Return all rows where one is a match

Question

Post reply

Return all rows where one is a match

Kelvin Phayre

Ten Centuries

Points: 1358
More actions
October 10, 2008 at 6:03 am

#194286

Simple scenario.

We have order header, order detail.

I want to return all rows from order detail where at least one has a specified product i.e. I want to see what else was ordered when the product was ordered.

So I need the following modified to return all the order lines for an order and not just the product match.

Select oph.order_no, opd.order_line_no, opd.product, opd.quantity

From OrderDetail opd inner join OrderHeader oph on opd.order_no = oph.order_no

Where opd.product=’Bike’

Hope someone understands what I’m trying to do. I know I could do a subquery to return all order_no where the product has been ordered but I don’t want to do it this way.

Viewing 15 posts - 1 through 15 (of 19 total)

You must be logged in to reply to this topic. Login to reply

Lowell SSC Guru Points: 323482 More actions · Answer 1

looks like a simple IN() stamtent would do the job...you want the entire order if one of the porducts is 'Bike':

Select

oph.order_no,

opd.order_line_no,

opd.product,

opd.quantity

From OrderDetail opd

inner join OrderHeader oph

on opd.order_no = oph.order_no

Where where opd.order_no in(SELECT order_no FROM OrderDetail WHERE product=’Bike’)

Lowell

--help us help you! If you post a question, make sure you include a CREATE TABLE... statement and INSERT INTO... statement into that table to give the volunteers here representative data. with your description of the problem, we can provide a tested, verifiable solution to your question! asking the question the right way gets you a tested answer the fastest way possible!

Michael Earl-395764 SSC Guru Points: 53873 More actions · Answer 2

Another solution would be to simply join to the detail again.

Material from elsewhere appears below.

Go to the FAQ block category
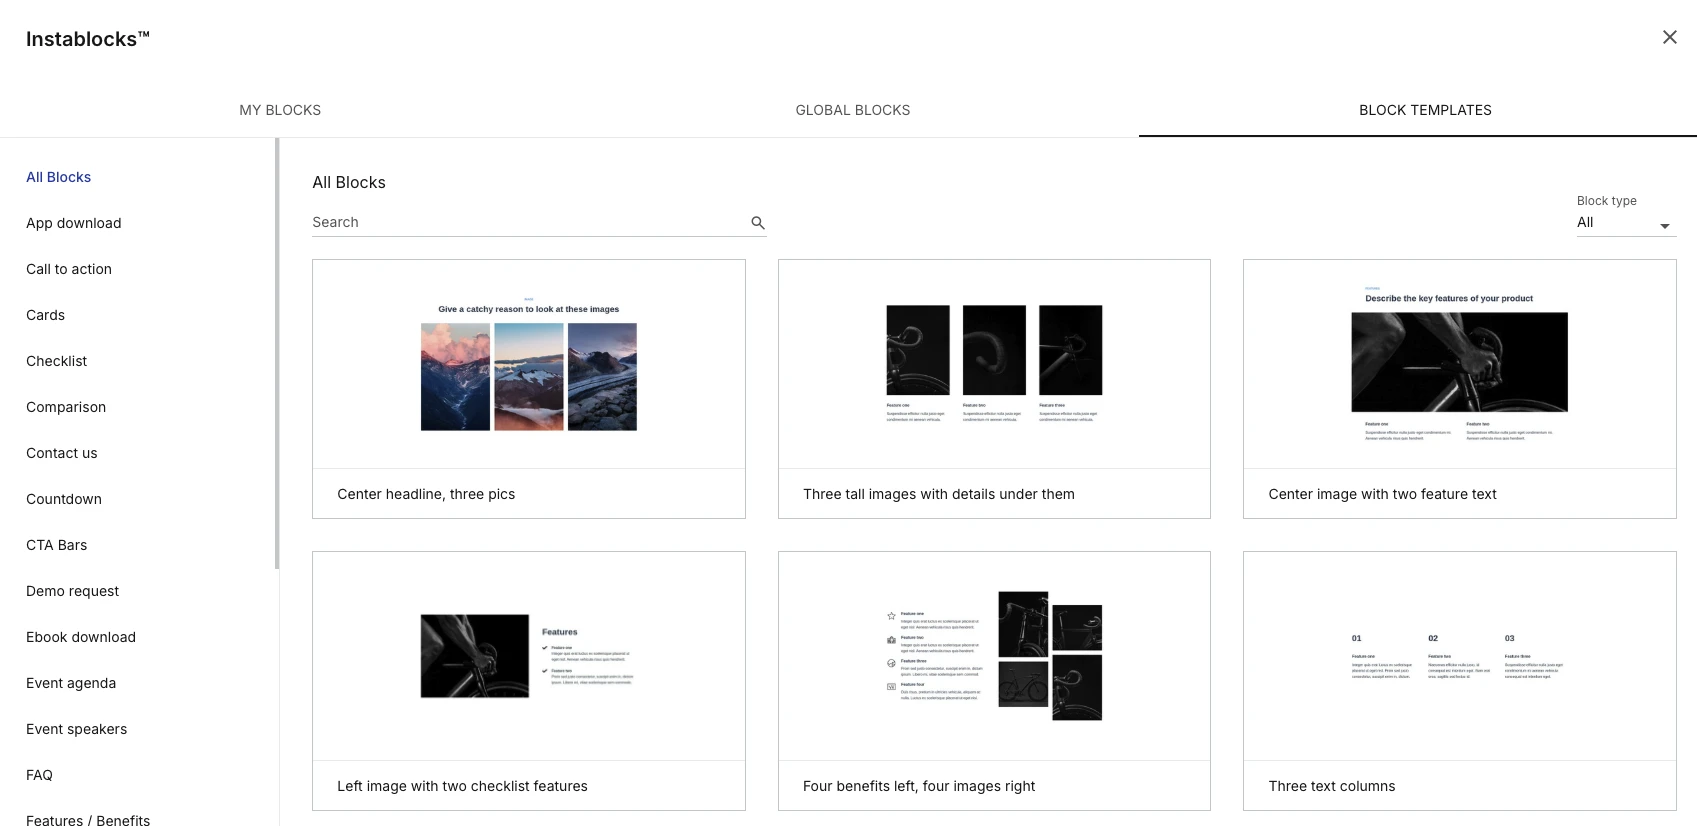This screenshot has width=1697, height=826. tap(40, 775)

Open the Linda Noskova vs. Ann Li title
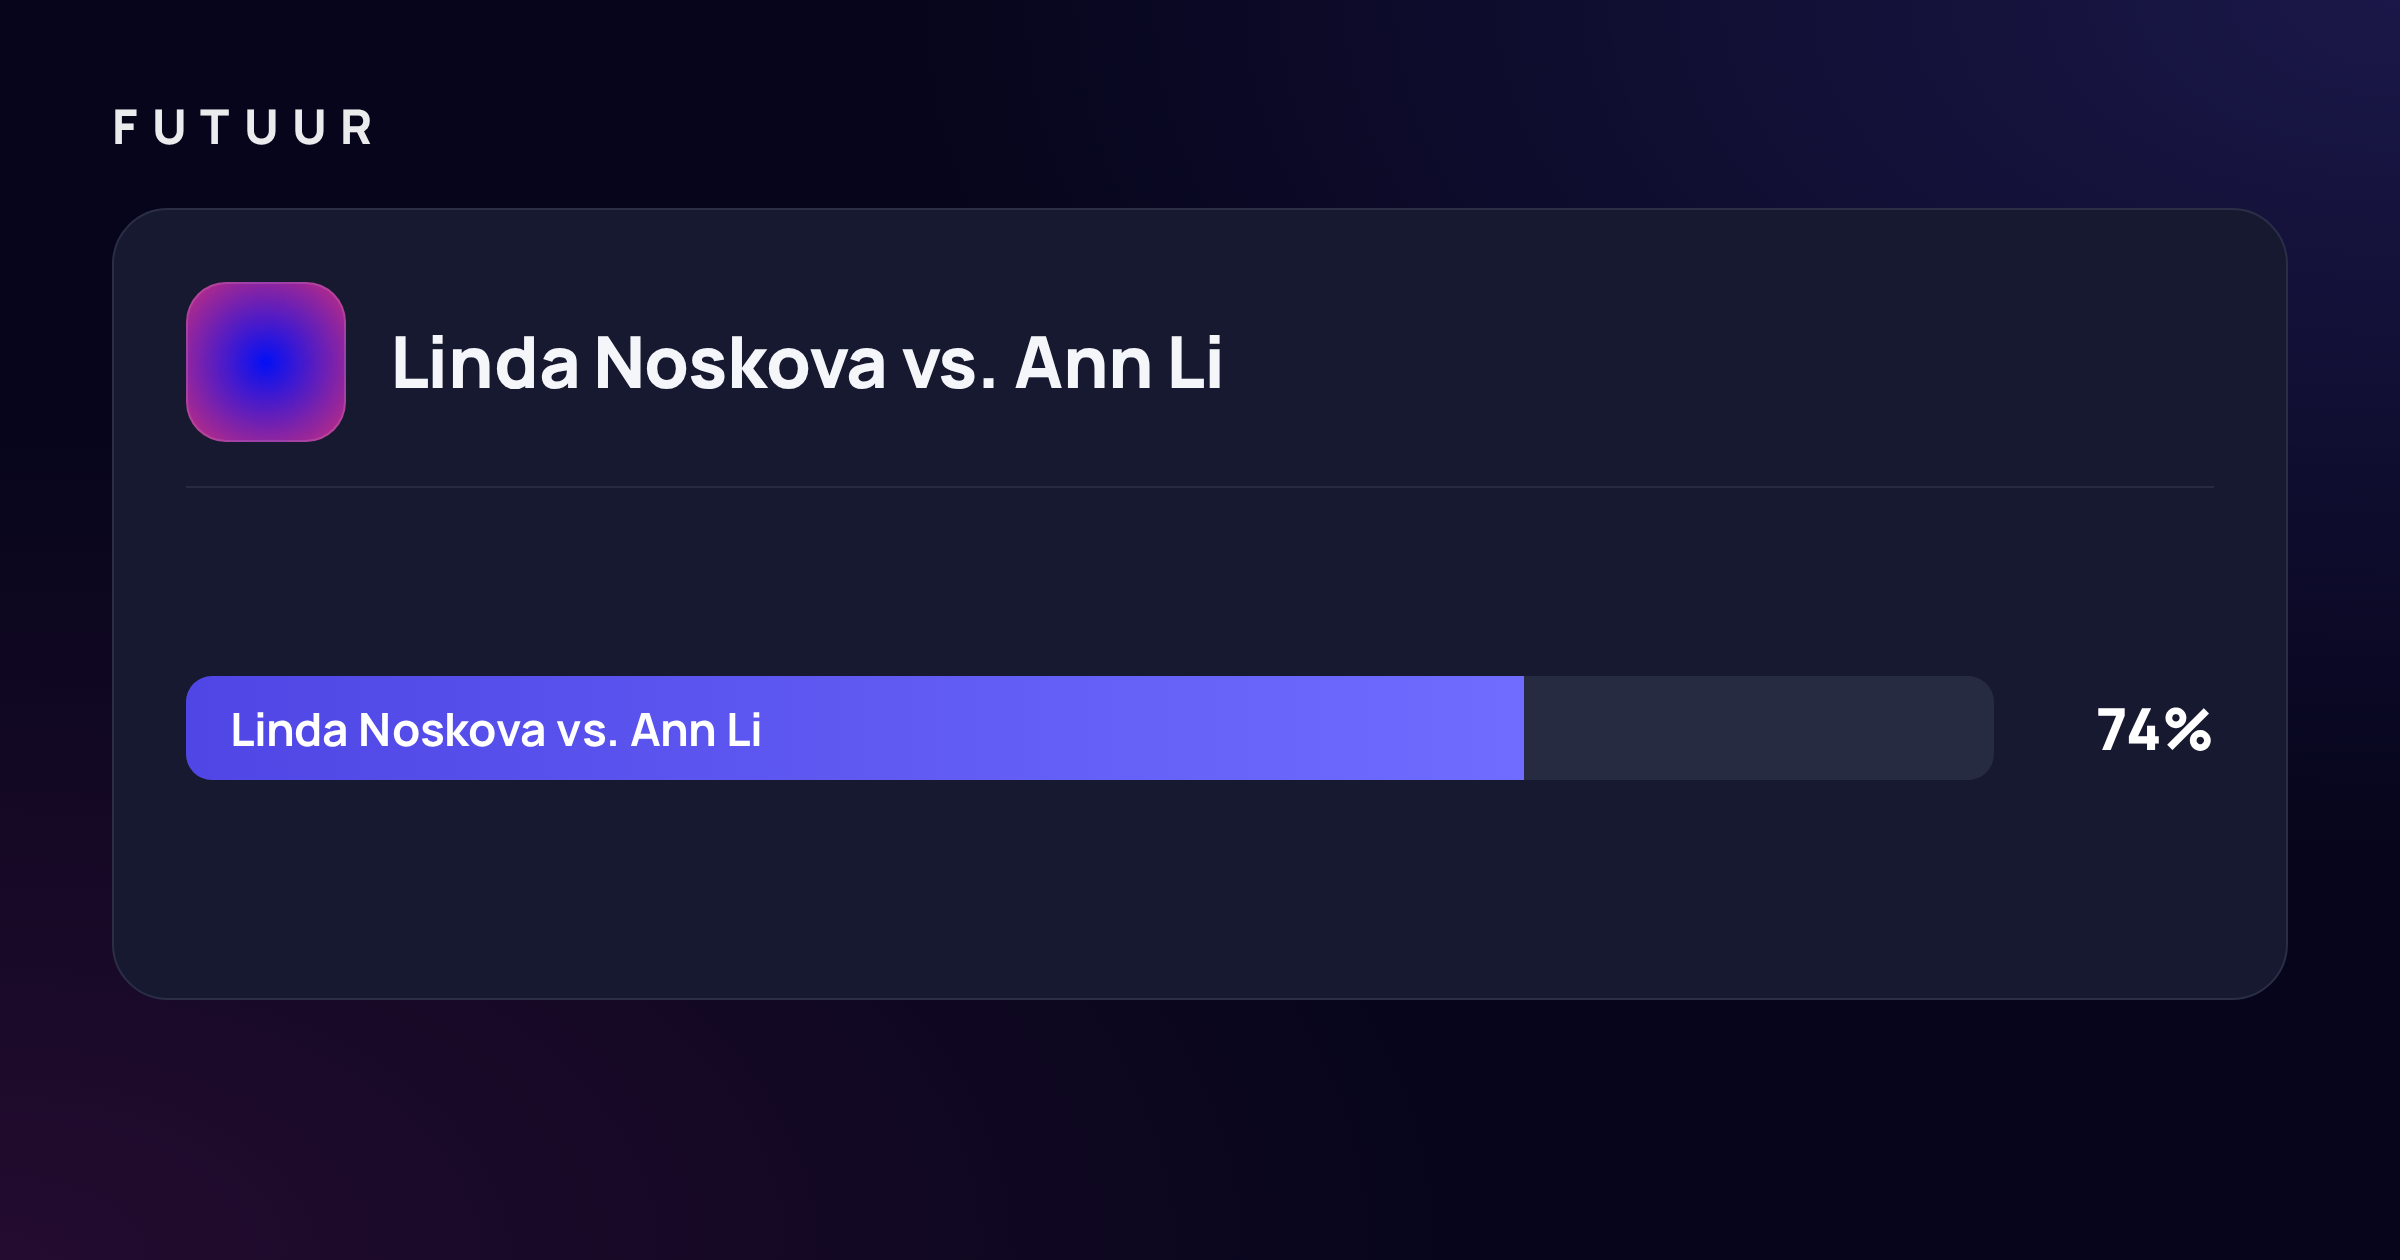point(807,363)
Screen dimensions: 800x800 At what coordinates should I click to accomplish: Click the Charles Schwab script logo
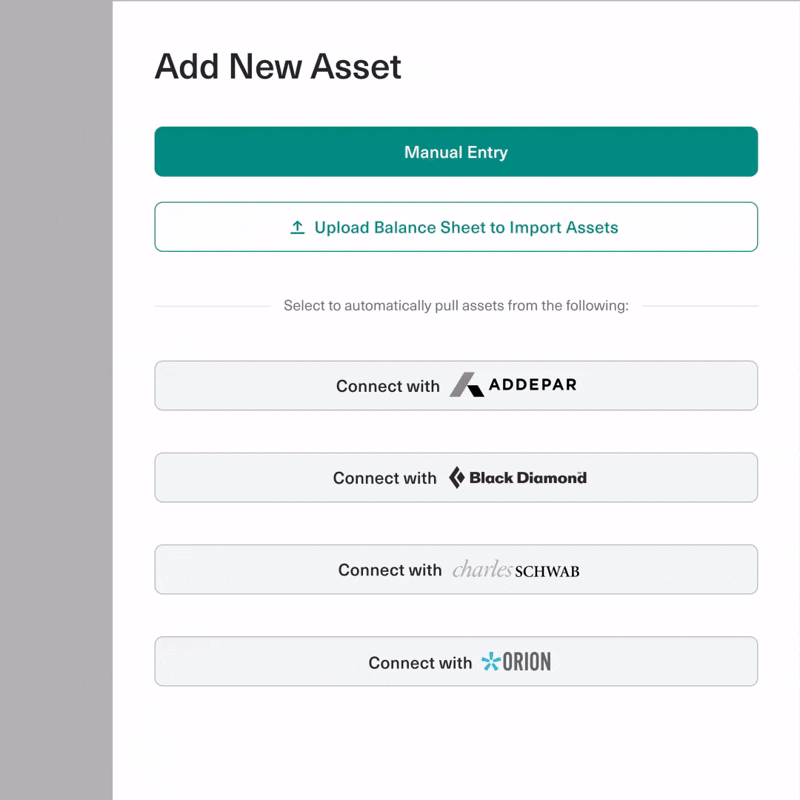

[font="Courier New"]Select

oph.order_no

, opd.order_line_no

, opd.product

, opd.quantity

, opd2.product as OtherProduct

, opd2.quantity as OtherQuantity

From

OrderDetail opd

inner join OrderHeader oph on opd.order_no = oph.order_no

inner join OrderDetail opd2 on opd2.order_no = opd.order_no

and opd2.product <> opd.product

Where

opd.product=’Bike’[/font]

Chris Harshman SSC-Forever Points: 42179 More actions · Answer 3

Actually the subquery will probably be more logically correct. I don't know if it is possible for there to be more than one OrderDetail record for the same order with the same product. In Michael's query, it would return all of the detail records for the same order twice if there were two detail records with a product of 'bike'

Gary Johnson-259336 SSCommitted Points: 1673 More actions · Answer 4

I would probably write this as follows. No subquery needed... 🙂



SELECT

    oh.order_no

    , od.order_line_no

    , od.product

    , od.quantity

FROM dbo.OrderHeader oh

    JOIN dbo.OrderDetail od -- Use for full list of products on the order

        ON oh.order_no = od.order_no

    JOIN dbo.OrderDetail odf -- Use to filter data by product

        ON oh.order_no = odf.order_no

WHERE odf.product = @Product

Gary Johnson
Sr Database Engineer

Garadin One Orange Chip Points: 29613 More actions · Answer 5

The IN clause is actually faster than the multiple joins. I tested it on the Northwind database (so it was easily repeatable) as so:

[font="Courier New"]



SELECT

            oh.orderid

            , od.productid

            , od.quantity

    FROM dbo.Orders oh

            JOIN dbo.[Order Details] od -- Use for full list of products on the order

            ON oh.orderid = od.orderid

            JOIN dbo.[Order Details] odf -- Use to filter data by product

            ON oh.orderid = odf.orderid

    WHERE odf.productid = 51

    ORDER BY oh.orderid, od.productid

    ---------------- VS ----------------------

SELECT oh.orderid, od.productid, od.quantity  

    FROM

            orders oh INNER JOIN  [order details] od ON oh.orderid = od.orderid

    WHERE od.orderid IN (

    SELECT orderid

        FROM [order details]

WHERE productid = 51)[/font]

Pretty marked difference on a small dataset. This could potentially change with a large enough dataset and a highly populated IN clause (IE. instead of 39 orders with the targeted product in it, there are 30,000) Depending on how large/densely populated the OP's dataset is, maybe he could test the two for us and let us know.

Seth Phelabaum

Consistency is only a virtue if you're not a screwup. 😉

Links: How to Post Sample Data[/url] :: Running Totals[/url] :: Tally Table[/url] :: Cross Tabs/Pivots[/url] :: String Concatenation[/url]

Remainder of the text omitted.